In a few early scenes of this 90 minute work Marshall hints at questions about self expression, human interaction, distraction, obsession, placation and valuation. Just as these are about to ignite, she douses them. She also lets dance ideas stay unsprouted. One particularly promising piece of choreographic material that Marshall ends up throwing away as mere trickery is pressing two bodies together tightly and passing through this organic cohesion a third body as if it were a hypodermic needle.

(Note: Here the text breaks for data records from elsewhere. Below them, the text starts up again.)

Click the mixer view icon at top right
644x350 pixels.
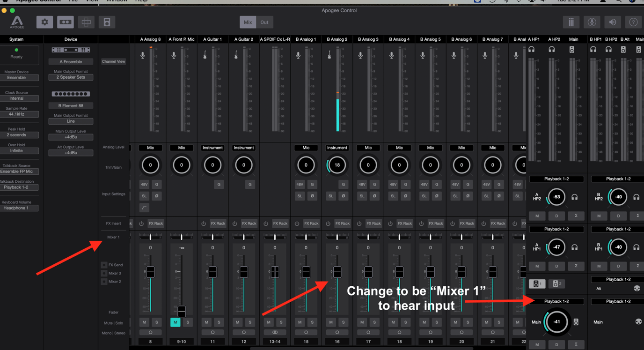pos(571,22)
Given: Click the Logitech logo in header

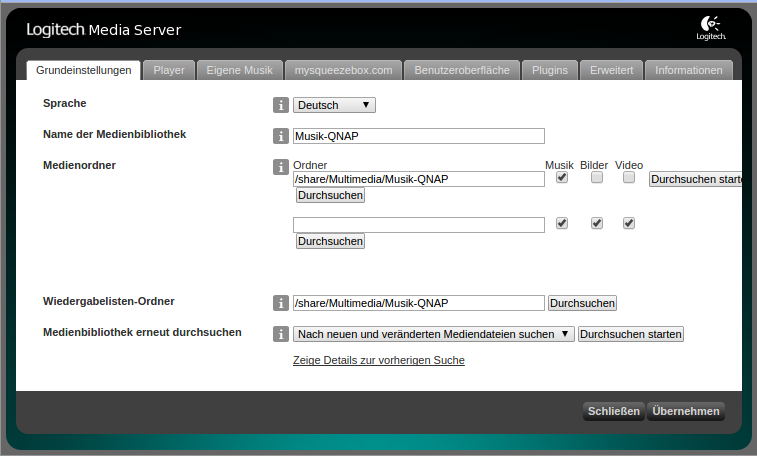Looking at the screenshot, I should (711, 29).
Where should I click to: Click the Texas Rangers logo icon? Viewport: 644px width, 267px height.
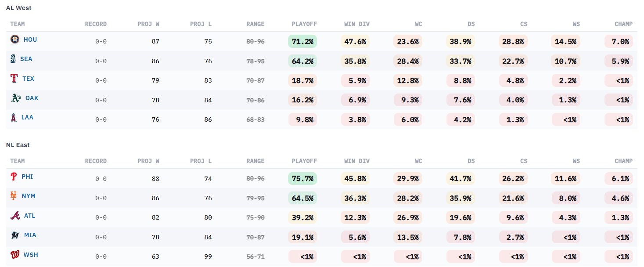click(x=14, y=79)
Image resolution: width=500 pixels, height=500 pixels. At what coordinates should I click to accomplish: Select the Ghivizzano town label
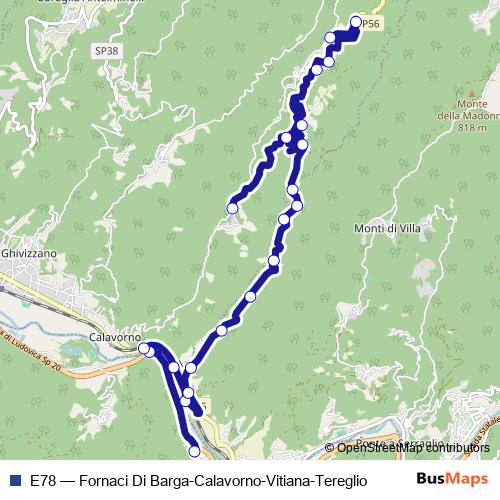(29, 253)
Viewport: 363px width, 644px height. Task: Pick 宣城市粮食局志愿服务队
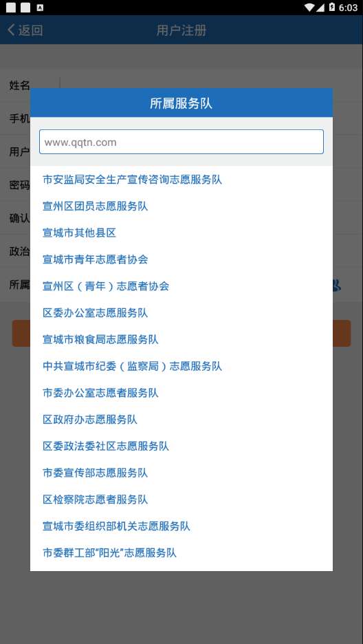182,340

The music for Marshall’s romp, edited by Jane Shaw, has an offbeat style despite such diverse sources as the sentimentality of Edward Elgar, the sexiness of Magnetic Fields’s “69 Love Songs”, the brio of Mikis Theodorakis’s “Zorba” and the allusions of Peter Whitehead’s takes on the “Giselle” score. A standout among the six performers was Luke Miller. He is tall, has a sensualist’s lips under innocently large eyes, moves smoothly and mimes subtlely. The two - just two - lithe, comely and versatile women were Kristen Hollinsworth and Petra van Noort; the pair of acrobatic men were Joseph Poulson and Darrin M. Wright. Alexander Rovang is a pianist pantomimist in the tradition of Maurice Bejart’s and John Neumeier’s Elizabeth Cooper, Jerome Bel’s Florian Mueller and Jerry Zimmerman – in the first cast of the Robbins “Concert”.
[Bard College and the University of Maryland commissioned Susan Marshall’s “Sawdust Palace”.]